There are many organizations that work very hard to control malaria. The most well known are those that design policies and implement projects to control malaria on the ground, in places where the disease is most deadly. These include multilateral international organizations such as UNICEF and the World Health Organization (as well as its regional counterparts, such as the Pan-American Health Organization, PAHO), country-led aid organizations such as DIfD in the UK and USAID in the US (the President’s Malaria Initiative, PMI, is largely implemented via USAID) as well as non-governmental organizations which seek to improve the lives of people in developing countries, such as Save the Children, Malaria No More and many other such groups.
Some of these groups have also joined forces to create multi-faceted organizations and programmes dedicated to controlling malaria, such as the Roll Back Malaria consortium and the Global Fund to fight AIDS, TB and Malaria, which provides millions of dollars of funding to projects throughout the world.

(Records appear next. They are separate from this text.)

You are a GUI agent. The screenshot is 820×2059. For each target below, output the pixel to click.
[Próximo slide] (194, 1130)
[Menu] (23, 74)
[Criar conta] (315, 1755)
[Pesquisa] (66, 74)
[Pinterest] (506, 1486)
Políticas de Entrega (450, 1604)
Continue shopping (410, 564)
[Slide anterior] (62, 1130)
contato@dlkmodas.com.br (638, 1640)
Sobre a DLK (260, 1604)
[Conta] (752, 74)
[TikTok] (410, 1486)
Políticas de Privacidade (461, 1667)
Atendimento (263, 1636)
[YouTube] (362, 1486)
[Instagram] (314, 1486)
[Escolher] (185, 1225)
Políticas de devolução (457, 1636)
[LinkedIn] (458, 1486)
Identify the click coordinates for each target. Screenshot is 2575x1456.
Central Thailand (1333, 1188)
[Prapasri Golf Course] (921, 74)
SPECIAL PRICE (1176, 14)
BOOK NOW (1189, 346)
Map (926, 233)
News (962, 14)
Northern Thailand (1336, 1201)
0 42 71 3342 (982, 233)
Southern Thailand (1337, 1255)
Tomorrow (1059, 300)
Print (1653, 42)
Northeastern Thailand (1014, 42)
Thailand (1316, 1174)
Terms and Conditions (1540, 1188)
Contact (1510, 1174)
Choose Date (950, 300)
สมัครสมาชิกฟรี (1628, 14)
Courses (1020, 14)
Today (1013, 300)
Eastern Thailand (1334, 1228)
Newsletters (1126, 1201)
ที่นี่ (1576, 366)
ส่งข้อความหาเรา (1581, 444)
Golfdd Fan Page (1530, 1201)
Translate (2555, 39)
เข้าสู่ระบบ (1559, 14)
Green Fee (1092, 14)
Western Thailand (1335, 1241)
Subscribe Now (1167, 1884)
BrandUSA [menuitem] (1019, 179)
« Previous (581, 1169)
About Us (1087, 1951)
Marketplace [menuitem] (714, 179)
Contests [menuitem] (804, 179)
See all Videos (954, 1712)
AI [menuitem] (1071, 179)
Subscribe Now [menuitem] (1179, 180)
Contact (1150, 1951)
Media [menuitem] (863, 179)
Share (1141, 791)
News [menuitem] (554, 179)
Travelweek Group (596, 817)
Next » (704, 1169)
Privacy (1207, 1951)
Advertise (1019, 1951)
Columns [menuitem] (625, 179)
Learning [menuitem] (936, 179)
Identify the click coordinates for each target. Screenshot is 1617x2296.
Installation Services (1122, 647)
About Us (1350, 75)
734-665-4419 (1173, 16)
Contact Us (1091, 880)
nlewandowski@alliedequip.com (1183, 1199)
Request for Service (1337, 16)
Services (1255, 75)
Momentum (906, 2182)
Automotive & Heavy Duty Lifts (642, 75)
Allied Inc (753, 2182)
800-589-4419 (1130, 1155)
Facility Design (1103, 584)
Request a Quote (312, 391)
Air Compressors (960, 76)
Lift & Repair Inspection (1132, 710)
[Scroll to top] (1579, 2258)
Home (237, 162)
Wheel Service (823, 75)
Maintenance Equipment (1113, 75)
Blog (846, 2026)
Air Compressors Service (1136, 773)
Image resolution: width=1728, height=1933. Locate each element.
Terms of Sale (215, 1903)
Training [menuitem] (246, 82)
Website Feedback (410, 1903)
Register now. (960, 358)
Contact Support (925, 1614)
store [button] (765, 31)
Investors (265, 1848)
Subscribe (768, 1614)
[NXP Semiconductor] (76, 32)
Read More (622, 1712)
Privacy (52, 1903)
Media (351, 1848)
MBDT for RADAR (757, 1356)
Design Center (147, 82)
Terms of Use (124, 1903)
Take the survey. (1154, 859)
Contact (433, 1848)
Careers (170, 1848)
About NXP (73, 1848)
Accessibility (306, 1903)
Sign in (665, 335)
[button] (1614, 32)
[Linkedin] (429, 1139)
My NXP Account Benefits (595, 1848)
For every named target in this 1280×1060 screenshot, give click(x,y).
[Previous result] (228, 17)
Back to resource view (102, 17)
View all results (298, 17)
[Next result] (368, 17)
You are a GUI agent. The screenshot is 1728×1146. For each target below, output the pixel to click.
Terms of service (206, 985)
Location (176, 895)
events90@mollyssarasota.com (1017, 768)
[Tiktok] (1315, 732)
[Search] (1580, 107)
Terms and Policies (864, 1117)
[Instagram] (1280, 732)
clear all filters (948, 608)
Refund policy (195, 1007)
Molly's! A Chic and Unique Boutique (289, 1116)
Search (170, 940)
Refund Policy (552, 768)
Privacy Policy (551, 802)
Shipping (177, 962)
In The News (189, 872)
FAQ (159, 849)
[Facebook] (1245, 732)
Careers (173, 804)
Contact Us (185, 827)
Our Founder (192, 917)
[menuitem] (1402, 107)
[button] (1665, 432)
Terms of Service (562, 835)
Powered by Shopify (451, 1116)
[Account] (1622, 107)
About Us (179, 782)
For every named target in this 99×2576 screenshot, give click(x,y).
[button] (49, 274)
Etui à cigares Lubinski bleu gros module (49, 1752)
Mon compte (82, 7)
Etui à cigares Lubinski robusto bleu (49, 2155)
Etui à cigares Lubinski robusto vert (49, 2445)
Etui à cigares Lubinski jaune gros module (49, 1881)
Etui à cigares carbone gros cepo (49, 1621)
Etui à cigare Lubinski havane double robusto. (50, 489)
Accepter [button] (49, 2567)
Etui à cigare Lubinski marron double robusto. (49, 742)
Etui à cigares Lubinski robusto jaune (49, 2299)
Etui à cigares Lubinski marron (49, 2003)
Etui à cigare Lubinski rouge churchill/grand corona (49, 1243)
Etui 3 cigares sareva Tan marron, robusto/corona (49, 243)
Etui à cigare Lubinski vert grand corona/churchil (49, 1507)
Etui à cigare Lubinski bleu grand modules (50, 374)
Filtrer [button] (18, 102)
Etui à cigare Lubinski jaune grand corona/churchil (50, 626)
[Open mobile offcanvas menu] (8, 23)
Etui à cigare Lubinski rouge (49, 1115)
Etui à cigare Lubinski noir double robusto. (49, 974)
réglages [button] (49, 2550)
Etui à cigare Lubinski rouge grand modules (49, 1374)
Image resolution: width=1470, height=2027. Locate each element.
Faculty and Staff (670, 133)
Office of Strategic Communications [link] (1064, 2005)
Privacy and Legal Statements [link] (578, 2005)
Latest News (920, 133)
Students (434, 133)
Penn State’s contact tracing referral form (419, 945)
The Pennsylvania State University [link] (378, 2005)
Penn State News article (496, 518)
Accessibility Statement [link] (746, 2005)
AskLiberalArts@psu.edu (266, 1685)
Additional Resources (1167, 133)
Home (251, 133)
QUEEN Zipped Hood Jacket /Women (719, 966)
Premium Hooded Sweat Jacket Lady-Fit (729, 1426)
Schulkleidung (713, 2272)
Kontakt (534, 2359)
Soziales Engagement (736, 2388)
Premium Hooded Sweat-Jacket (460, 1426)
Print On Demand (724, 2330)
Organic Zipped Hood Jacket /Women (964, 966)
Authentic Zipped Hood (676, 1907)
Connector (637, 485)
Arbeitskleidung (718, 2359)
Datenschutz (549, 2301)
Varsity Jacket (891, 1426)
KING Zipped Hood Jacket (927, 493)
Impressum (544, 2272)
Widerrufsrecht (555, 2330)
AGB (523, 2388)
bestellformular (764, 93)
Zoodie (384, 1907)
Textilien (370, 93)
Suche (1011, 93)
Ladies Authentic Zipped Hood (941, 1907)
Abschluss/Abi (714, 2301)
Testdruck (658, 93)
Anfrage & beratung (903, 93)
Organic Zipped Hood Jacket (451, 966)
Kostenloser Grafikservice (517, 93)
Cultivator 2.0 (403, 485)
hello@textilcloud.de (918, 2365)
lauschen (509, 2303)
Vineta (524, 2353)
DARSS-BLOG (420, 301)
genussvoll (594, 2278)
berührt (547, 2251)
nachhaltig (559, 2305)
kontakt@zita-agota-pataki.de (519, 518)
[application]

Secondly, there is also an aspect to malaria control which is not so easily seen on the ground, and that is the vast numbers of researchers who are dedicated to finding new drugs to treat malaria, new methods for control and new insecticides to prevent transmission from mosquitoes, among many other examples. These researchers are found in universities and research institutes all over the world, including many in sub-Saharan Africa, India and other places where the burden of malaria is very high.
On our website, you can find some personal accounts of scientists, working for the global pharmaceutical company AstraZeneca, who are doing drug discovery research in Bangalore, India. There are also blog posts from scientists at Princeton looking at transmission of malaria between monkeys and humans in south-east Asia, and information about cutting edge research at the Global Health Group at the University of California, San Francisco, whose members conduct work on a variety of aspects of malaria biology and control initiatives.